Publishing Needs a Quantitative Framework for Assessing Manuscripts

This is why computers are scary for book people.

Any good acquiring editor has two recurring nightmares: (1) choosing to publish a really bad manuscript that loses a lot of money and (2) choosing to pass over a really good manuscript that then goes on to make someone else a lot of money. — a website tracking bestselling and award-winning books that were first rejected tens or even hundreds of times — is the graveyard of publishing dreams. It’s probably haunted: in their heart of hearts, nobody thinks they’d have been smart enough to pick Harry Potter and the Philosopher’s Stone off the top of the stack.

Harry Potter was something new, something publishing hadn’t seen before — a new author, a new story.
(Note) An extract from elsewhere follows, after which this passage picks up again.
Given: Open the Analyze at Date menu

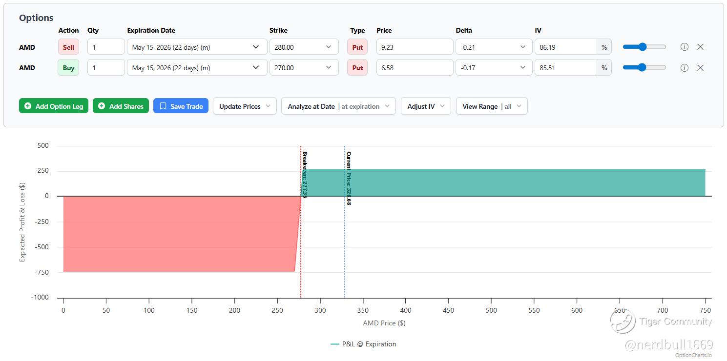Looking at the screenshot, I should pyautogui.click(x=338, y=106).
Just imagine trying to write a short and catchy sales handle to summarize everything that Harry Potter is: “Orphaned Harry Potter learns of latent magical talents and leaves behind his drab, second-hand life with his horrendous aunt and uncle to discover a hidden and wondrous world that lies behind brick walls.” — seriously, it’s always brick walls — “But it’s a darker and more dangerous world than he could ever have imagined.”
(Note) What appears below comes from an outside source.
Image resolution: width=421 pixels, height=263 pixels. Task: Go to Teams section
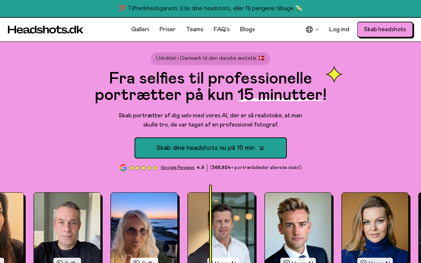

Not exactly short, that. Let’s try again: “‘You’re a wizard, Harry,’ says an extremely large man with a very bushy beard. Thus begins a delightful adventure full of locked doors, dark magic, and mystery. Enchanting.”
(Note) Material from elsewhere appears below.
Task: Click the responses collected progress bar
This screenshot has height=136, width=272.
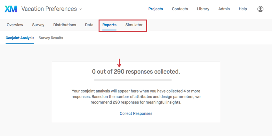Action: (x=133, y=80)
I could write another, but I think it’s clear by this point that no sane sales rep would read that and say, “Yeah, you know, that sounds really promising. I think I can sell that.” Which is no doubt why, as LitRejections reports, it took the eight-year-old daughter of a Bloomsbury editor to get that book published.

There was a way that this might have worked out better for the 12 publishers who preceded Bloomsbury. Obviously, handing all manuscripts to your eight-year-old for assessment smacks of child labour and should be avoided, but if just one child was enough to predict the massive success that would follow, then, at least in the case of blockbusters, it should be possible to build a data model that would help editors assess manuscripts without resorting to the superior intelligence of eight-year-olds (in no way am I being sarcastic here).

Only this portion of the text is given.